ニューメキシコ州でハクガンとカナダヅルを撮影した後は、空路でカリフォルニア州へ移動し、別の探鳥地を巡った。ロサンゼルスの南に位置するオレンジカウンティにはいくつもの野生生物保護区があるが、付近は住宅地が接近している場所が多いため、近隣の住民が散歩ついでに気軽に自然観察できるようになっている。ゆえに鳥たちも比較的人慣れしており、人と鳥との距離が近いお気に入りの撮影地だ。

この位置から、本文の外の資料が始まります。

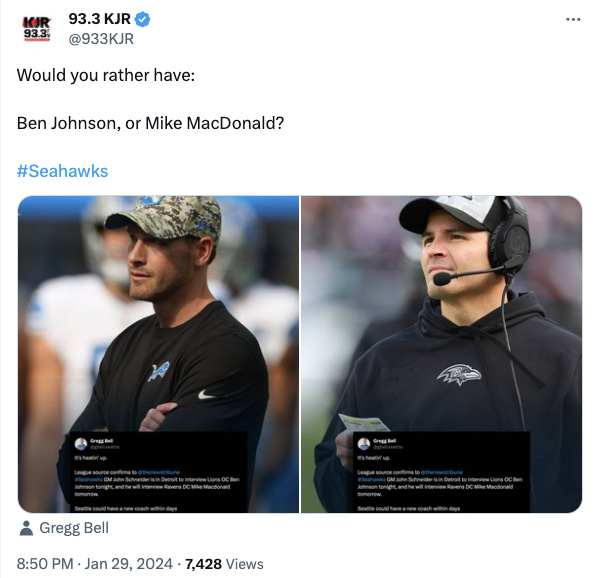Image resolution: width=596 pixels, height=578 pixels.
Task: Open the @933KJR handle link
Action: pos(101,39)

小型のカモ類で、頭部の緑/紫と白の塗り分けが美しいヒメハジロ。
日本では珍しいヒメハジロも北米では普通種なので、撮影チャンスが多いのがうれしい。ところ変われば珍しい種類も変わるもので、日本では珍しい鳥といえども世界的な普通種であったり、逆に日本では見向きもされないほどの普通種がじつは世界的な希少種であったりと、海外探鳥を経験するとその鳥に対する自分の中での見方が変わるのもまた興味深いものである。
そして世界を股にかけて渡る鳥のためには、繁殖地、越冬地、中継地のそれぞれの環境を保全する必要があることを肌で感じられるようになるのは大きな収穫だ。

オレンジ色の嘴(くちばし)が美しいカッショクペリカン。はじめは横位置で撮影していたが、岸の近くまで泳いできたのでカメラを縦位置に構え直して撮影。E-M1Xは横位置と縦位置のホールディングや操作性がほぼ同じなので、縦横どちらでも快適に撮影できる。

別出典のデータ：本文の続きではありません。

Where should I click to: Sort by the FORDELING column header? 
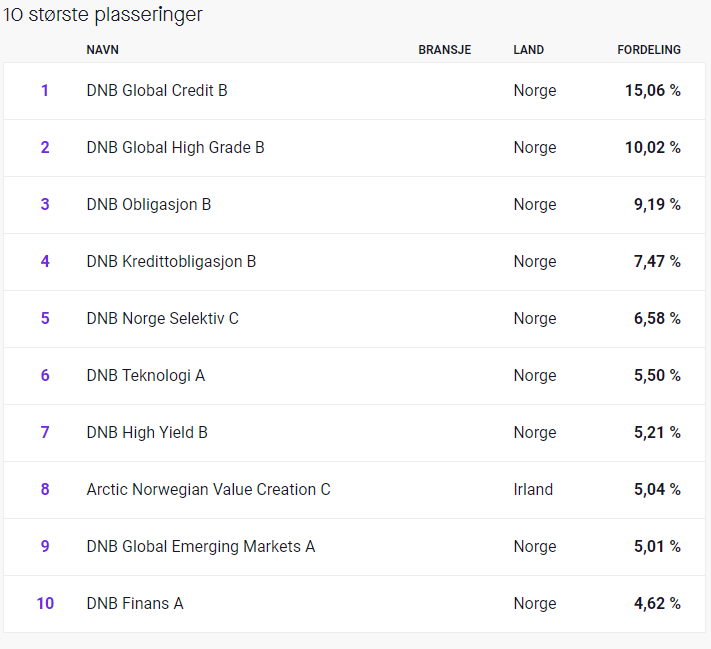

遊歩道の近くに止まっていたアンナハチドリ。全長約10cmと小さく、ホバリングしながら吸蜜する姿は小鳥というよりスズメガのような印象だ。ハチドリ類のオスの顔面の羽毛は構造色となっており、光の当たる角度により色が変化する。

横向きでは黒に近い紫に見えていた顔の羽毛が、正面を向くとこのとおりメタリックレッドに大変身する。前の写真と見比べても同じ個体とは思えないほどの変貌ぶりだ。

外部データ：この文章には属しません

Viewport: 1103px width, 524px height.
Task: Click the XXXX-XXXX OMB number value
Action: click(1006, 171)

水辺で採餌するオオハシシギ。水面にいる鳥の撮影では、カメラを水面スレスレまで下げて「トリ目線」で撮影するとグッと魅力的になる。水面との俯角が浅くなると前景と背景のボケ量が大きくなり画面が簡素化され、主役が浮き出て見えるのだ。
撮影者にとってはつらい体勢になるが、気軽に手持ちで超望遠撮影できるのは軽量コンパクトなOM-Dならではだ。

飛び立つオオキアシシギを、E-M1Xのプロキャプチャーモードを使い撮影した。プロキャプチャーはシャッターボタンを全押ししてから遡って記録できる便利な機能で、野鳥が飛び立つシーンをいとも簡単に撮影できる。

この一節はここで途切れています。